Transcriptional Dynamics of Genes Purportedly Involved in the Control of Meiosis, Carbohydrate, and Secondary Metabolism during Sporulation in Ganoderma lucidum

Abstract

Ganoderma lucidum spores (GLS), the mature germ cells ejected from the abaxial side of the pileus, have diverse pharmacological effects. However, the genetic regulation of sporulation in this fungus remains unknown. Here, samples corresponding to the abaxial side of the pileus were collected from strain YW-1 at three sequential developmental stages and were then subjected to a transcriptome assay. We identified 1598 differentially expressed genes (DEGs) and found that the genes related to carbohydrate metabolism were strongly expressed during spore morphogenesis. In particular, genes involved in trehalose and malate synthesis were upregulated, implying the accumulation of specific carbohydrates in mature G. lucidum spores. Furthermore, the expression of genes involved in triterpenoid and ergosterol biosynthesis was high in the young fruiting body but gradually decreased with sporulation. Finally, spore development-related regulatory pathways were explored by analyzing the DNA binding motifs of 24 transcription factors that are considered to participate in the control of sporulation. Our results provide a dataset of dynamic gene expression during sporulation in G. lucidum. They also shed light on genes potentially involved in transcriptional regulation of the meiotic process, metabolism pathways in energy provision, and ganoderic acids and ergosterol biosynthesis.

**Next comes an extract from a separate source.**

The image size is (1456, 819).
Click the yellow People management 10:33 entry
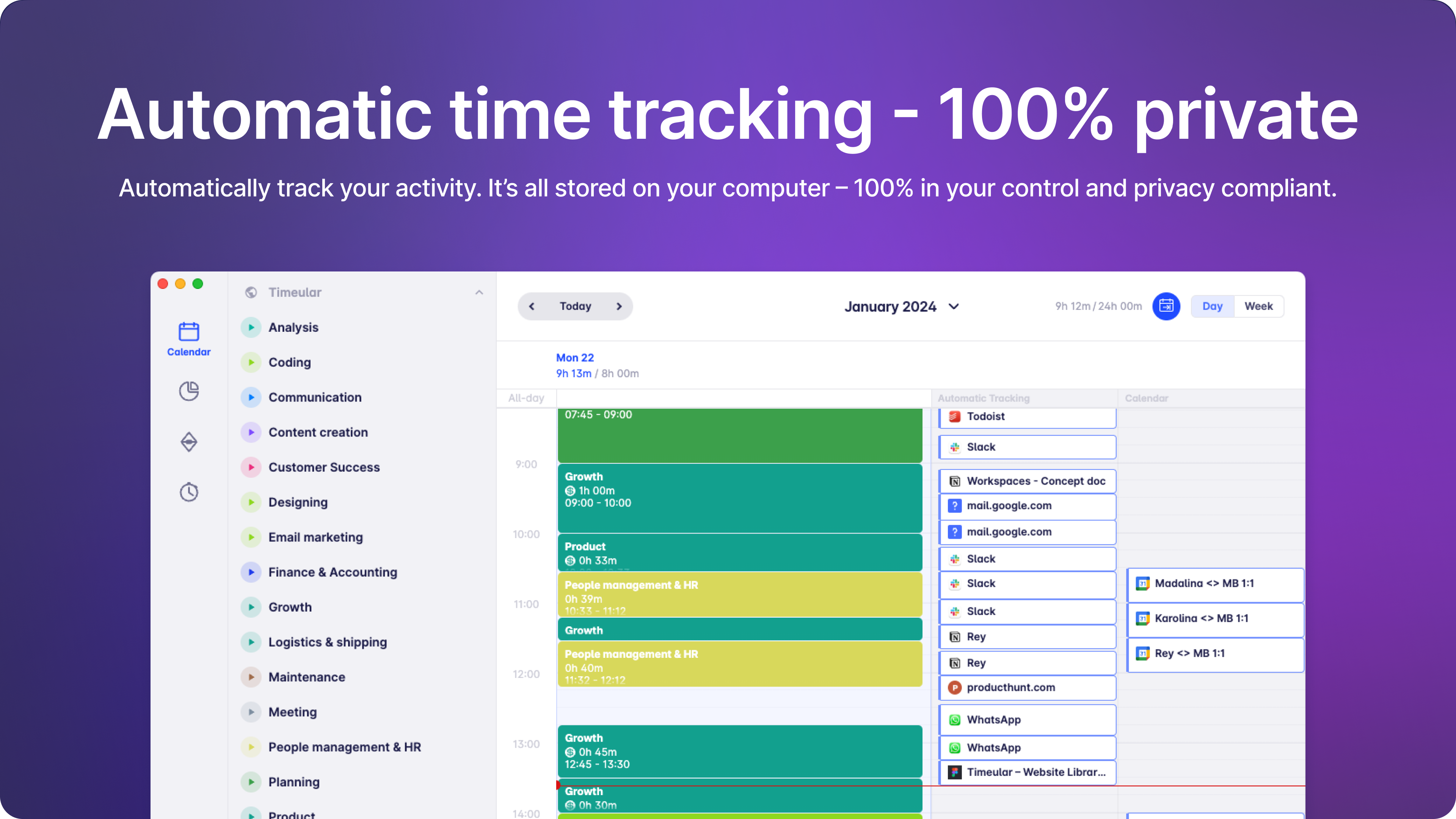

Keywords: Ganoderma lucidum; energy source; meiotic process; sporulation; transcription regulation.

Figure 1

Summary of transcriptome sequence datasets. (a–f) Developmental comparisons of pileus (a–c) and cross section of gill (d–f) at three spore developmental stages of YW-1 strain. Young fruiting body before sporulation (a,d), initial stage of sporulation (b,e), and nearly mature fruiting body with lots of spores (c,f) are referred to as YW1, YW2, and YW3, respectively. (g) Correlation among transcriptome datasets. Pearson’s correlation coefficient r was used to assess the reliability of every two RNA sequencing (RNA-Seq) libraries. A score of near 1 between biological replicates indicates faithful replication, while a much lower score between different developmental stages indicates globally different. (h) Distribution diagram shows the number of genes with different fragments per kilobase of transcript per million fragments mapped (FPKM) values across the three developmental stages. (i) Venn diagram shows the number of stage-specific expressed genes at each developmental stage and the shared expression genes between stages.

Figure 2

Gene Ontology (GO) functional enrichment of differentially expressed genes. (a) Venn diagrams show the number of differentially expressed genes (DEGs) between different developmental stages and the number of shared DEGs. The left Venn diagram indicates the upregulated genes, and the right one represents the downregulated genes. (b) GO enrichment for shared DEGs between different comparisons. Venn diagrams represent DEGs shared among different comparisons (from left to right): DEGs in YW2/YW1 and YW3/YW1; DEGs in YW3/YW1, but not in YW2/YW1. BP: biological process; MF: molecular function; CC: cellular component. The GO terms with p values < 0.01 are shown in color, otherwise, they are shown in grey. (c) Expression profiles of DEGs in carbohydrate metabolic process. The square represents the log₂(FPKM + 1) ratio of the expression level in different developmental stages.

Figure 3

Kyoto Encyclopedia of Genes and Genomes (KEGG) pathway enrichment of differentially expressed genes. (a) KEGG enrichment for shared DEGs between different comparisons. Venn diagrams represent DEGs shared among different comparisons. Significantly enriched pathways with p < 0.05 are shown. (b) Expression of genes in the carbon metabolic pathway. (c) Expression of genes in the starch and sucrose metabolism pathway. The square represents the log₂(FPKM + 1) ratio of the expression level in different developmental stages.

Figure 4

DEGs predictably involved in triterpenoid and ergosterol biosynthesis pathways. (a) Heatmap shows the expression level of the genes coding for key enzymes, which are predictably involved in triterpenoid and ergosterol biosynthesis pathways. The square represents the log₂ ratio of the expression level in different developmental stages. Red, upregulated; blue, downregulated. (b) A schematic of triterpenoid and ergosterol biosynthesis pathways in Ganoderma lucidum.

Figure 5

Expression of genes coding for transcriptional regulators. (a) Transcriptional regulator family distribution and the proportions of developmentally regulated (orange) versus non-regulated (yellow) genes. (b) Heatmap of developmentally regulated transcription factor (TF)-coding genes. The square represents log₂(FPKM + 1) ratio of the transcript abundance change in different stages.

Figure 6

Expression level of selected genes in different developmental stages analyzed by qRT-PCR. qRT-PCR verification of the expression of seven differentially expressed genes (DEGs) and three non-differentially expressed genes (GL25739, GL20535, and GL24465) in three stages. Q: qRT-PCR; R: RNA-seq.